• _Exercise directions_:
Take the line that has "Movie Explainers (96, 371)" in it and every line after it to the end of the entries, and reproduce them exactly.

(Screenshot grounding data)
────────

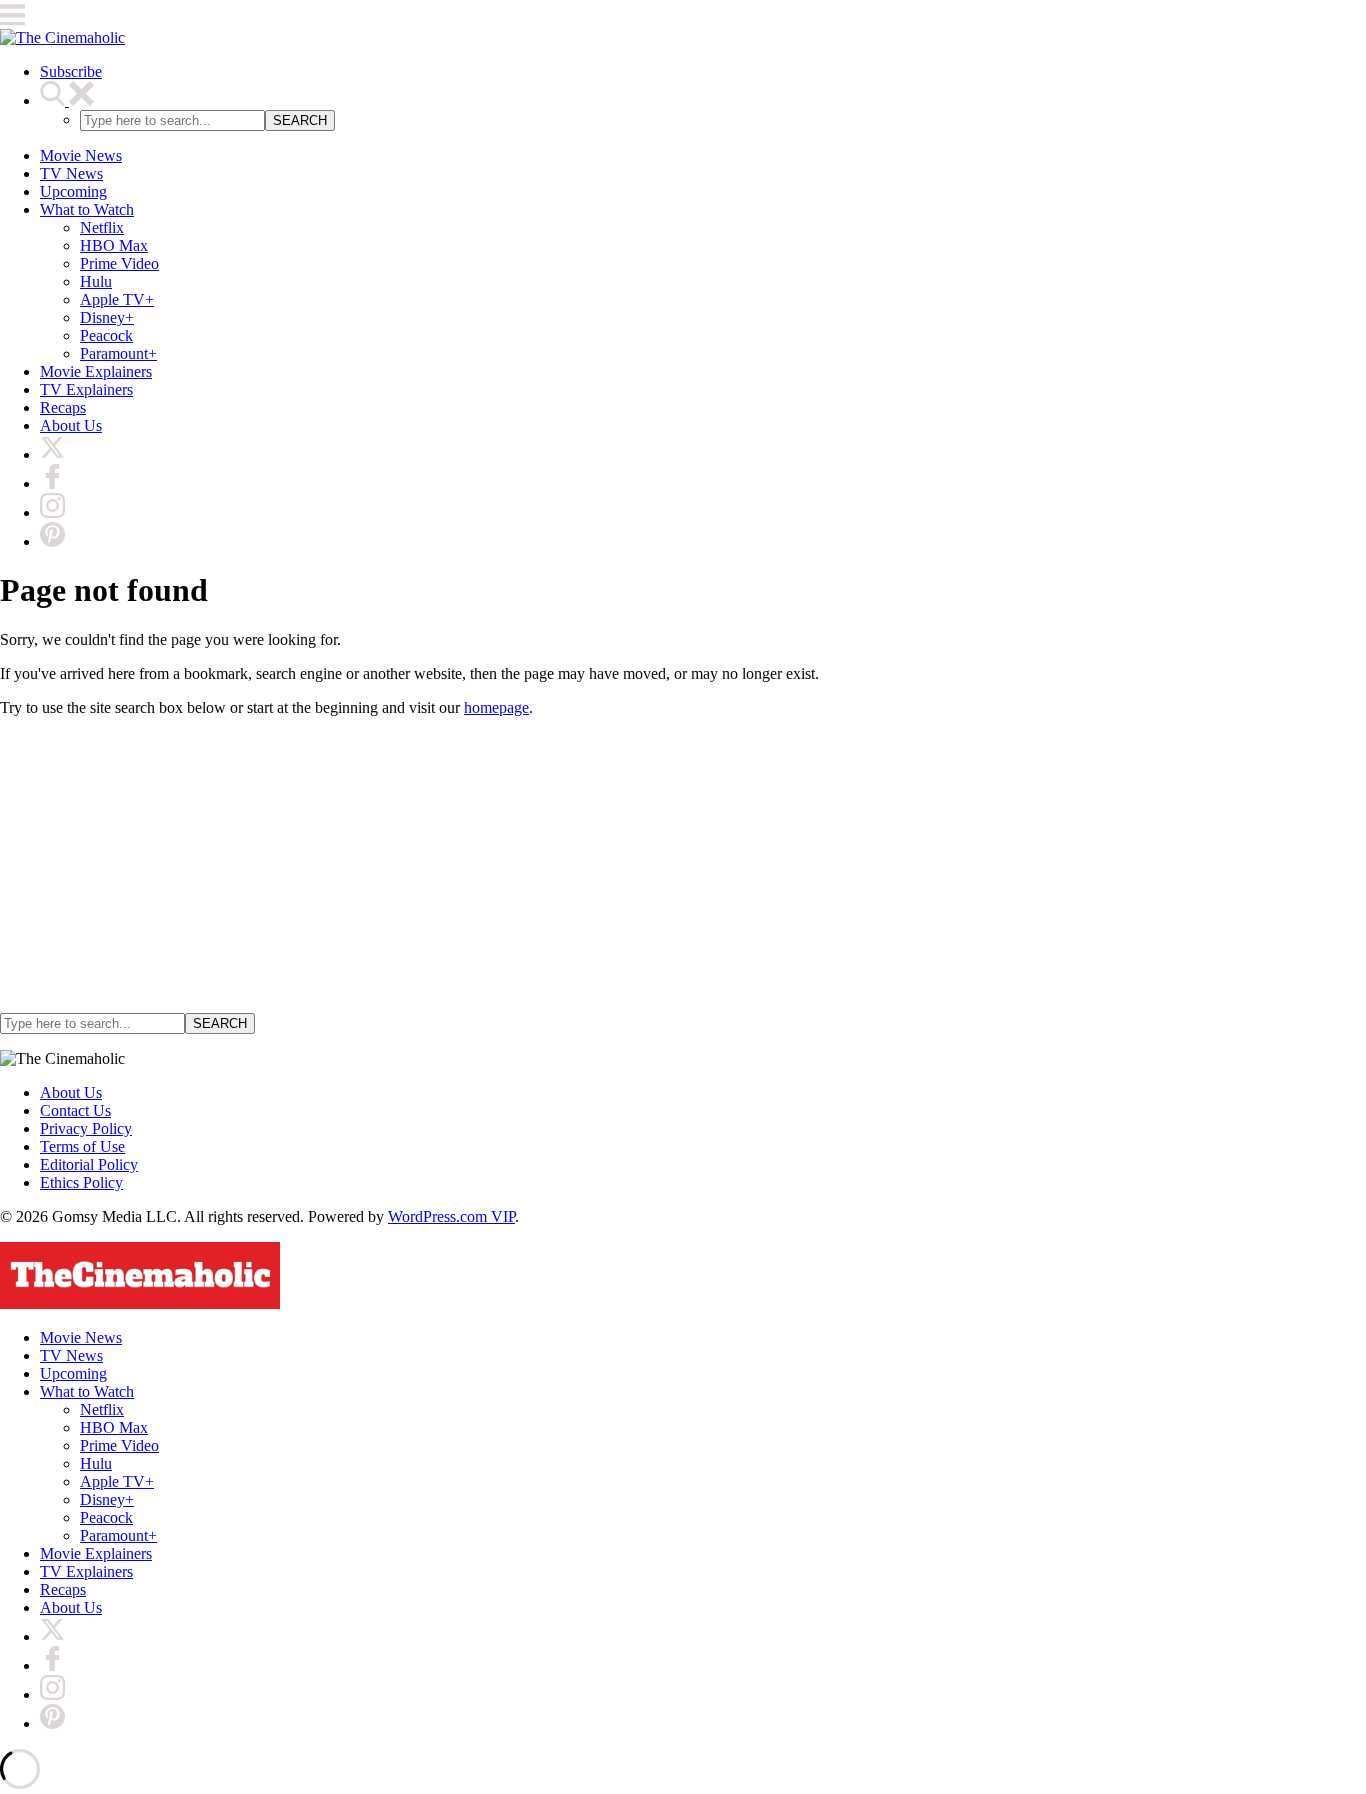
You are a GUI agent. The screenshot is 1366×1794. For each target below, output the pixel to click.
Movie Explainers (96, 371)
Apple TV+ (117, 299)
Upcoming (73, 191)
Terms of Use (82, 1146)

────────

• _Exercise output_:
Movie Explainers (96, 371)
Apple TV+ (117, 299)
Upcoming (73, 191)
Terms of Use (82, 1146)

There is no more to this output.